▶ _Tasks to perform_
1. In the article on Singapore's floating hotels, where is the floating accommodation facility docked?
2. Using the article on Singapore's floating hotels, explain why Singapore is preparing to house foreign workers in accommodation vessels.
3. From the article on Singapore's floating hotels, transcribe the part that opens with the words "A floating accomodation" and closes with "RAHMAN / AFP)".
::: Source document :::
Published: 17:05, April 13, 2020 | Updated: 04:51, June 6, 2023
Singapore readies 'floating hotels' for workers as virus spreads
By Reuters

A floating accomodation facility, which will be used as temporary housing for healthy foreign workers as a preventive measure against the spread of the COVID-19 novel coronavirus, is docked at Tanjong Pagar terminal port in Singapore on April 12, 2020. Thousands of migrant workers are being moved out of crowded dormitories in Singapore after a surge in new coronavirus cases linked to the sites, authorities said on April 9. (ROSLAN RAHMAN / AFP)

SINGAPORE - Singapore is preparing to house hundreds of foreign workers in accommodation vessels typically used for offshore and marine industry staff as it races to find alternatives to dormitories where the novel coronavirus has been spreading rapidly.

Tens of thousands of migrant workers, many from South Asia, live in cramped dormitories across Singapore, which have become the biggest source of coronavirus infections in recent days

Tens of thousands of migrant workers, many from South Asia, live in cramped dormitories across Singapore, which have become the biggest source of coronavirus infections in recent days.
::: Study material :::
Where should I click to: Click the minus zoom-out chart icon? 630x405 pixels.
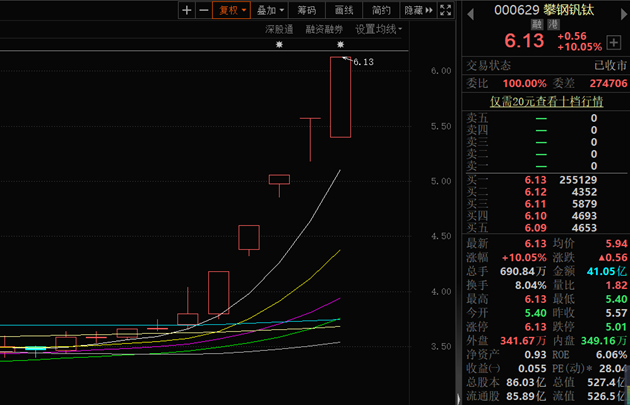coord(204,10)
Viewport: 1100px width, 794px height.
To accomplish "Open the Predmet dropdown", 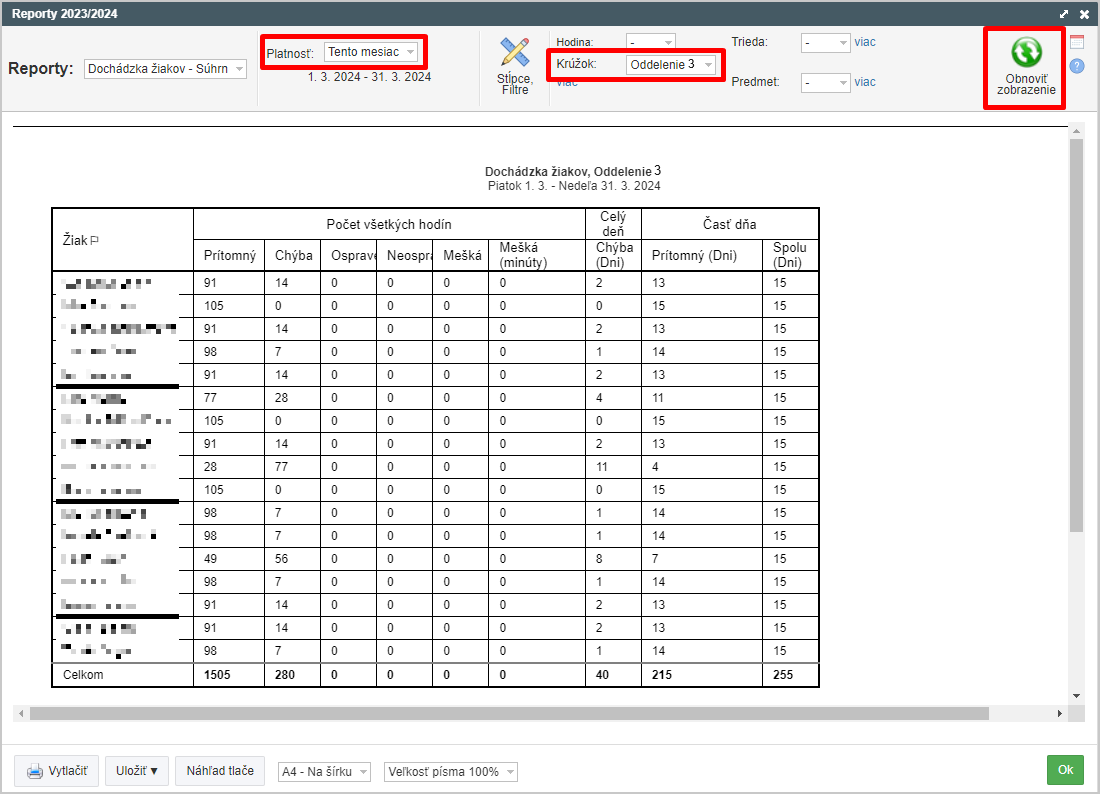I will [x=825, y=83].
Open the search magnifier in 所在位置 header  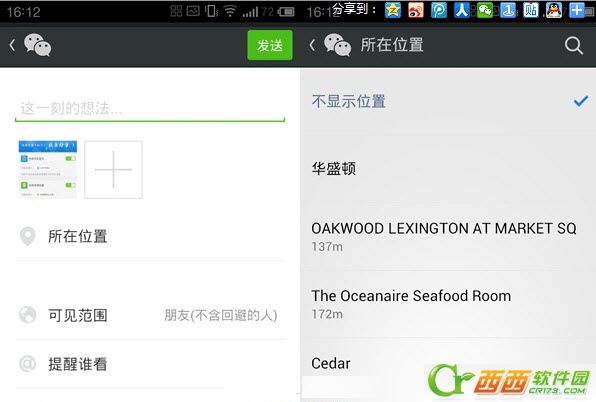[x=573, y=46]
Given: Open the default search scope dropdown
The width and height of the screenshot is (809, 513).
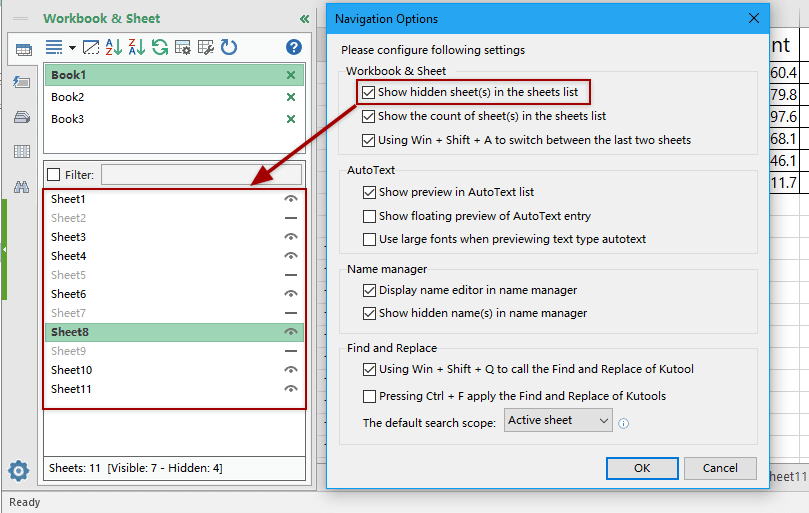Looking at the screenshot, I should click(x=558, y=421).
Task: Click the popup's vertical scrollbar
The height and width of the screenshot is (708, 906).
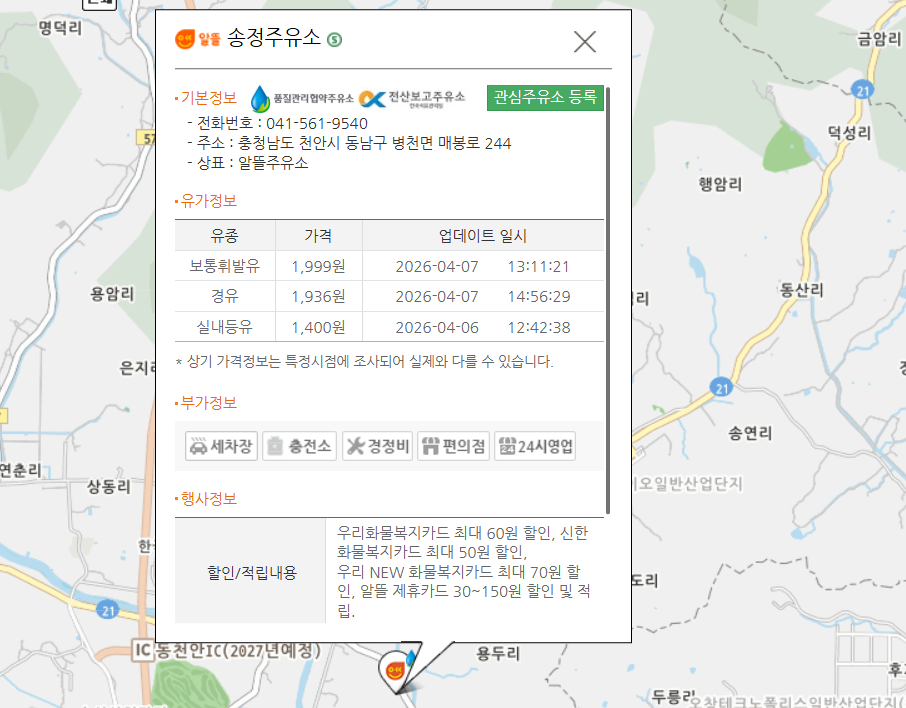Action: pyautogui.click(x=608, y=300)
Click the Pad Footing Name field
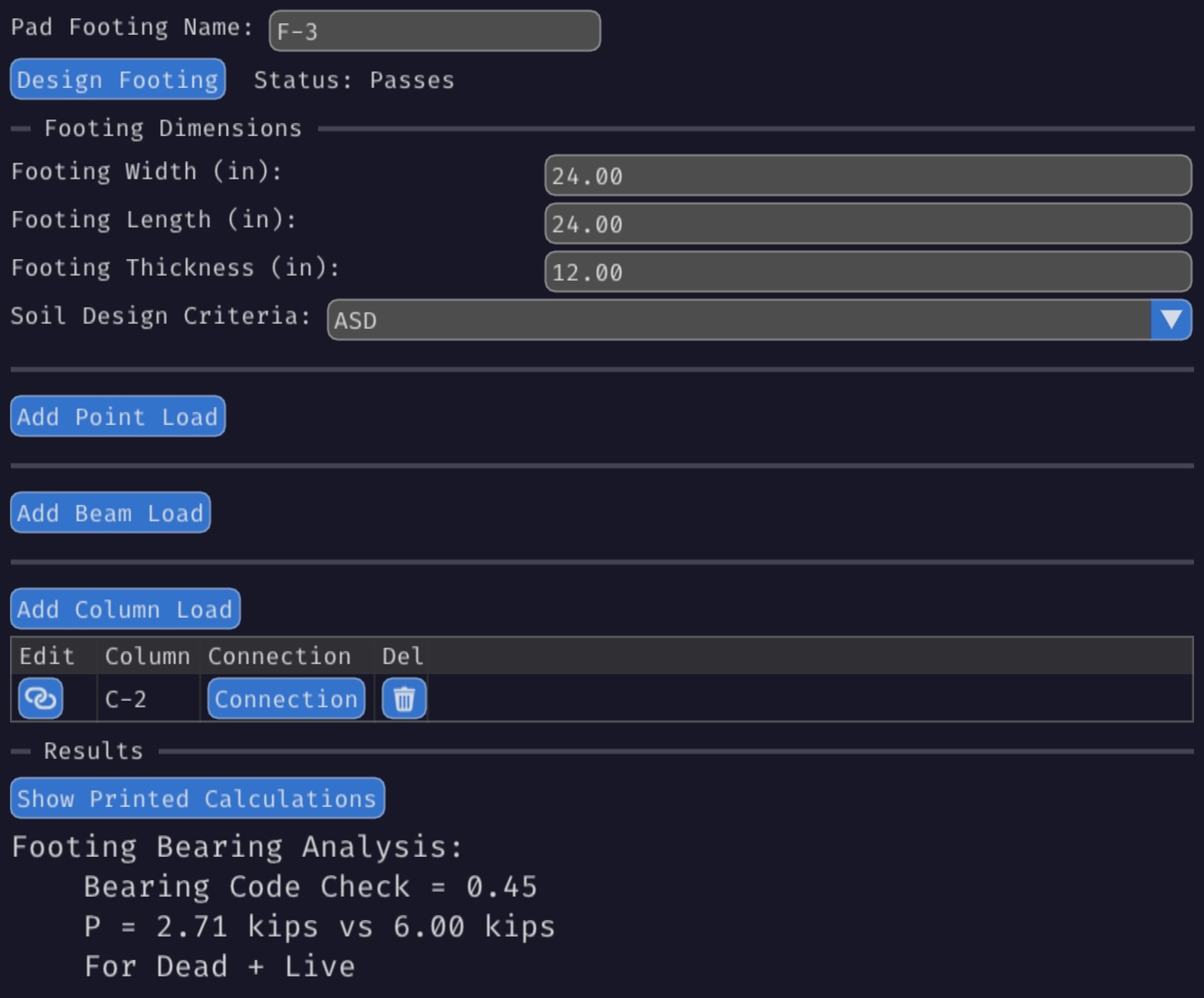This screenshot has width=1204, height=998. tap(433, 31)
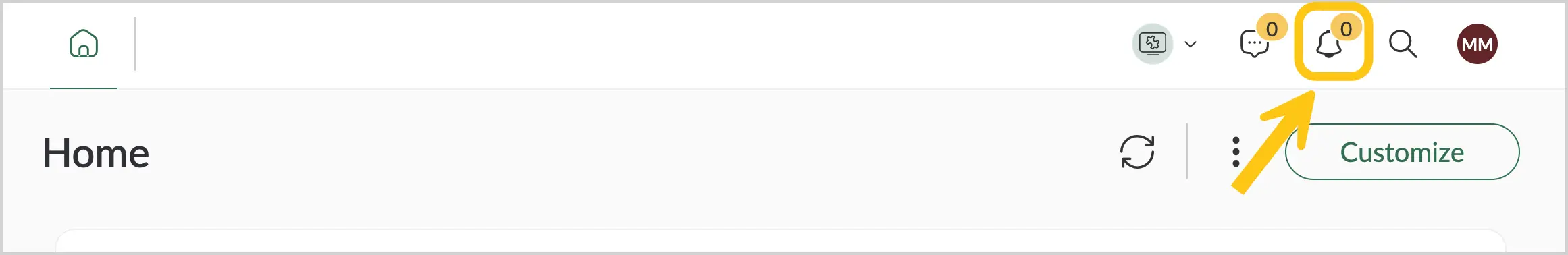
:::
▶ _Answers in order_
1. At Tanjong Pagar terminal port in Singapore.

2. Singapore is looking for alternatives to the dormitories where the novel coronavirus has been spreading rapidly. These cramped dormitories have become the biggest source of coronavirus infections in recent days. The vessels will serve as temporary housing for healthy foreign workers as a preventive measure against the spread of the virus.

3.
A floating accomodation facility, which will be used as temporary housing for healthy foreign workers as a preventive measure against the spread of the COVID-19 novel coronavirus, is docked at Tanjong Pagar terminal port in Singapore on April 12, 2020. Thousands of migrant workers are being moved out of crowded dormitories in Singapore after a surge in new coronavirus cases linked to the sites, authorities said on April 9. (ROSLAN RAHMAN / AFP)